Industri film Korea sudah sampai pada tahap mampu mengangkat cerita apa pun menjadi sebuah tontonan yang appealing bagi banyak orang, sekalipun harus dengan upaya yang besar dan mahal. Film Assassination bolehlah menjadi salah satu buktinya. Sekilas, film ini seperti hendak membawa memori sejarah ketika semenanjung Korea dan negeri China menjadi jajahan Jepang di paruh awal abad ke-20. Namun, pada akhirnya film ini menjadikan action dengan unsur spionase sebagai suguhan utama yang dikemas menghibur oleh sutradara Choi Dong-hoon.

Tema dasar yang diangkat Assassination adalah upaya gerakan kemerdekaan Korea melawan pihak penjajah Jepang dan antek-anteknya. Ketika pergerakan mereka dilemahkan—yang membuat banyak dari mereka tersebar di wilayah luar Korea, maka tindakan ekstrem dilakukan. Dalam film ini, rencana pembunuhan terhadap pemimpin koloni Jepang serta pengkhianat Korea—sebagai sebuah statement bahwa gerakan kemerdekaan masih ada—akhirnya menjadi pilihan.

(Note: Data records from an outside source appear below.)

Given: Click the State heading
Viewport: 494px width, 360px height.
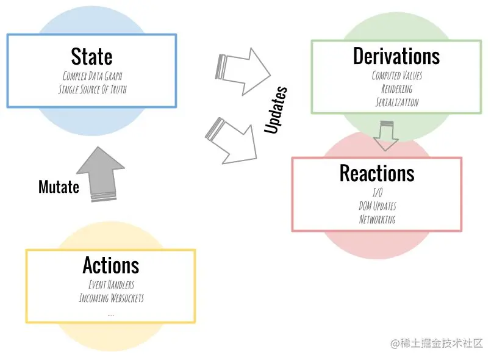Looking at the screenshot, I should point(91,57).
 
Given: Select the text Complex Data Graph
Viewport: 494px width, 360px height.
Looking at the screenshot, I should point(92,76).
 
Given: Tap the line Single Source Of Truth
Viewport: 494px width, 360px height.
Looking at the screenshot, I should point(92,89).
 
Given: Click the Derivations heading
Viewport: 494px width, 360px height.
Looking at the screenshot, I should point(396,56).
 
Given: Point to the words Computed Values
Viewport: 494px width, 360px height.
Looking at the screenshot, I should point(397,76).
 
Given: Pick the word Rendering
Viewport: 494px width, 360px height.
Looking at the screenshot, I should point(397,89).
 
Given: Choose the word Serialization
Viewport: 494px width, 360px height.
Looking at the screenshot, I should point(397,102).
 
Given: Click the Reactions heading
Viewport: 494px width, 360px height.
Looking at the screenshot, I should point(377,173).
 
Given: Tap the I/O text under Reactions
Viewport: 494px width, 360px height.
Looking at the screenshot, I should point(377,193).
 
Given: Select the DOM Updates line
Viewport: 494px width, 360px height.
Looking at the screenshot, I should point(377,206).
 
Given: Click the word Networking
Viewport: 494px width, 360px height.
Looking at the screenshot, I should point(377,219).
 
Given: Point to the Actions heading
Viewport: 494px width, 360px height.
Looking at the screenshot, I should point(111,265).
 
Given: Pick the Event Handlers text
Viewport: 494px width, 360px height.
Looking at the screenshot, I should point(111,285).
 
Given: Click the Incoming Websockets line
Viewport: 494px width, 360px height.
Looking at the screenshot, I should point(111,298).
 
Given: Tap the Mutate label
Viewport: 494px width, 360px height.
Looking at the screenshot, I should point(59,187).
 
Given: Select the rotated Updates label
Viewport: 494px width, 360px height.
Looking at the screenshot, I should point(276,110).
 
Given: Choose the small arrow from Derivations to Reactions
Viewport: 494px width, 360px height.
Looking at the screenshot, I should point(385,135).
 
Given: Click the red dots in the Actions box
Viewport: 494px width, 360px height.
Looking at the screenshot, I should point(110,315).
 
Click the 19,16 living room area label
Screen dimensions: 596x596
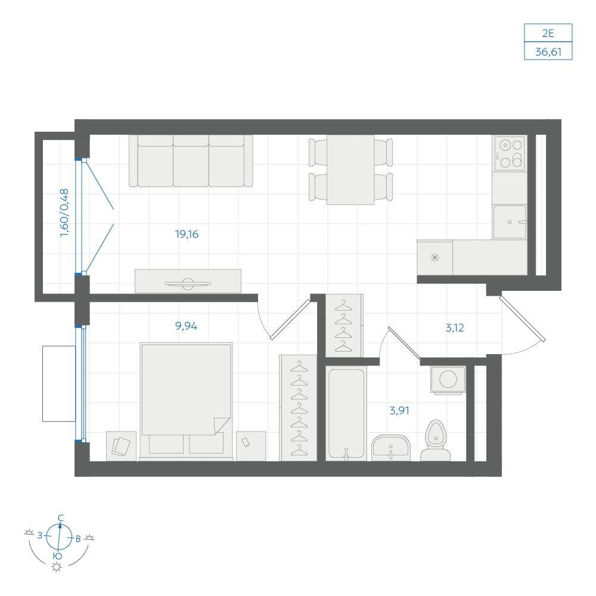tap(187, 234)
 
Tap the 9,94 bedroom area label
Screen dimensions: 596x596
tap(186, 326)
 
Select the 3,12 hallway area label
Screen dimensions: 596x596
tap(455, 328)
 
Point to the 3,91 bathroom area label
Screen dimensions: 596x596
tap(399, 411)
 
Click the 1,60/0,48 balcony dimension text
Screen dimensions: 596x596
tap(64, 213)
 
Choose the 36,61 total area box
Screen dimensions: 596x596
tap(548, 51)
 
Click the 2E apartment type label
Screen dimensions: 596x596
tap(548, 33)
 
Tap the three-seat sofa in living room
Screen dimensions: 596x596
tap(191, 161)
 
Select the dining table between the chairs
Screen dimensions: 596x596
tap(350, 169)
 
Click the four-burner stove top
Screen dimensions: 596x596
tap(510, 154)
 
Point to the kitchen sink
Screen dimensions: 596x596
tap(510, 222)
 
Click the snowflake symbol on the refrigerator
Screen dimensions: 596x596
tap(434, 257)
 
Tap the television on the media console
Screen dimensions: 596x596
tap(188, 283)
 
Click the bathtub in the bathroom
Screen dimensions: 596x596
tap(346, 414)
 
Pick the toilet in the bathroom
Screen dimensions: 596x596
tap(436, 441)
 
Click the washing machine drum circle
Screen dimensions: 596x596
tap(448, 378)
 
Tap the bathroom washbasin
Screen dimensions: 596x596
tap(391, 448)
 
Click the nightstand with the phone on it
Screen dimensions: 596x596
tap(251, 446)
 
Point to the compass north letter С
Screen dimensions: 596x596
tap(60, 518)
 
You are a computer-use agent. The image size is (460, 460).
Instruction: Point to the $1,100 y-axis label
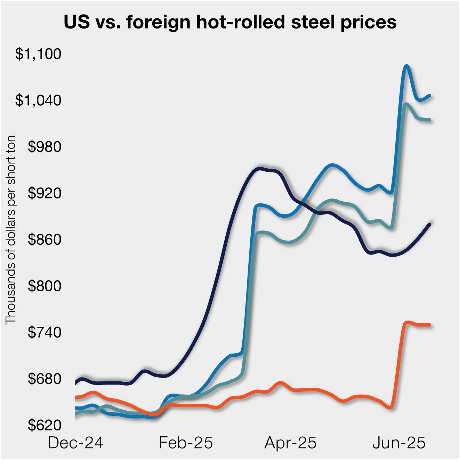38,54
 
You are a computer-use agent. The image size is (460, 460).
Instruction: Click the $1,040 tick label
38,100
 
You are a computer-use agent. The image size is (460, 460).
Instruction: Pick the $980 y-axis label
45,147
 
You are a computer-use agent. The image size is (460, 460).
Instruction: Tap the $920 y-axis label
45,193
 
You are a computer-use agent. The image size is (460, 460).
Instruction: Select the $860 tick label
45,240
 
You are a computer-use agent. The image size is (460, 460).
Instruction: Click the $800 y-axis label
45,286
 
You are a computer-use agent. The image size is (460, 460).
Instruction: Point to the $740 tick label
45,332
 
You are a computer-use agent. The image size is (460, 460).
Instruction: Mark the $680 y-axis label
45,379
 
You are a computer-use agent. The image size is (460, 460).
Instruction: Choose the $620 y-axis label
45,425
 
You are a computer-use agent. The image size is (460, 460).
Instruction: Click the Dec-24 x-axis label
75,443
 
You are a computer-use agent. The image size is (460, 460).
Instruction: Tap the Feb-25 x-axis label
186,443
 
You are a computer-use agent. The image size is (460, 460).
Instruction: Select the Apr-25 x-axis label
290,443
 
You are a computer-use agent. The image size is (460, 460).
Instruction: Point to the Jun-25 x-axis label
399,443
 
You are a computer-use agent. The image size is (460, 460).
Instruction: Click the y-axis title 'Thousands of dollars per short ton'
11,229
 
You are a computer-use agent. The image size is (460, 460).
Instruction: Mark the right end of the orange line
430,325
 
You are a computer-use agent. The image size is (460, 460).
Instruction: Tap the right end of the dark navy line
430,224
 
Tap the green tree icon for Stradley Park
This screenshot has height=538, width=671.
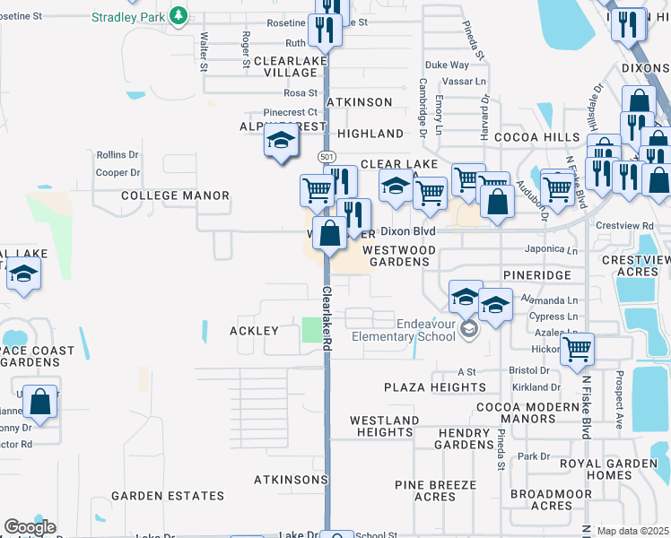(x=179, y=15)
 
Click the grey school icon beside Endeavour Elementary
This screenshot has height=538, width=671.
(x=468, y=331)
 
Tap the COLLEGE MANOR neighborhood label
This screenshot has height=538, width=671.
(x=175, y=195)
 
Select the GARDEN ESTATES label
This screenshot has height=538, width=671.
(x=168, y=496)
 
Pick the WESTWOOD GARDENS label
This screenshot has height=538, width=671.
(x=400, y=256)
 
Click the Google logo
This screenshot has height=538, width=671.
(x=30, y=527)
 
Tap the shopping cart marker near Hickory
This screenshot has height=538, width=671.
(x=577, y=348)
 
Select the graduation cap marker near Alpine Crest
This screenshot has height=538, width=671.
(x=281, y=139)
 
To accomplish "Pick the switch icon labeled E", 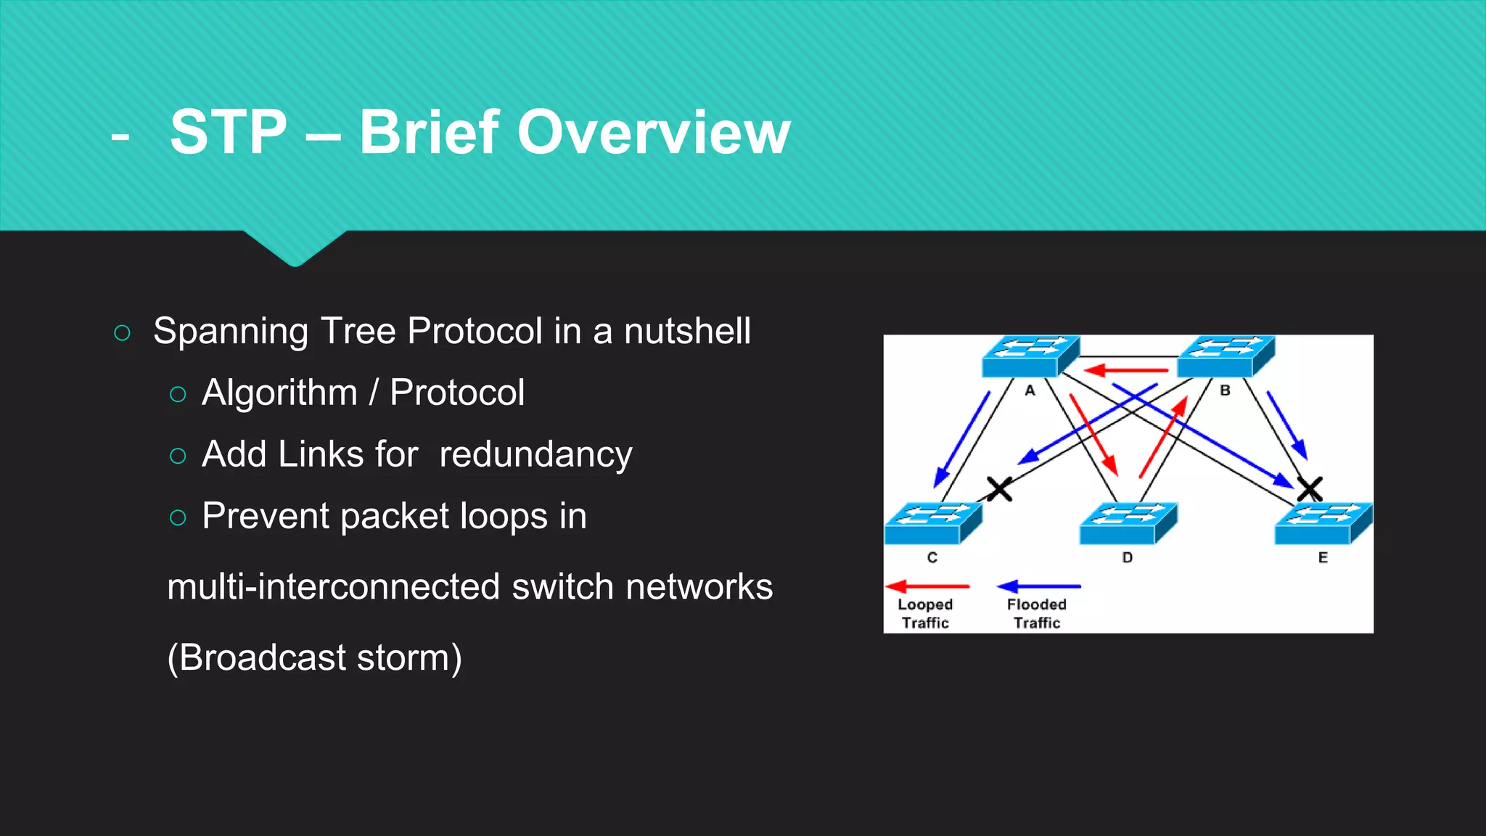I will click(x=1323, y=524).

Berangkat dari konsep tersebut, film ini kemudian bergulir layaknya film spionase dengan kerja tim. Gerakan kemerdekaan Korea mengirim salah satu aktivis terbaiknya, Yeom Sok-jin (Lee Jung-ae) untuk merekrut orang-orang terbaik dari berbagai wilayah untuk menjalankan misi tersebut. Terpillihlah tiga orang, yaitu Ahn Ok-yun (Gianna Jun), Chu Sang-ok (Cho Jin-woong), dan Hwang Deok-sam (Choi Deok-moon) dengan keahlian masing-masing. Tugas Yeom hanya sampai di sana, karena ketiga rekrutan itu kemudian harus menemui Kim Won-bong (Cho Seung-woo) di Shanghai untuk detail misinya.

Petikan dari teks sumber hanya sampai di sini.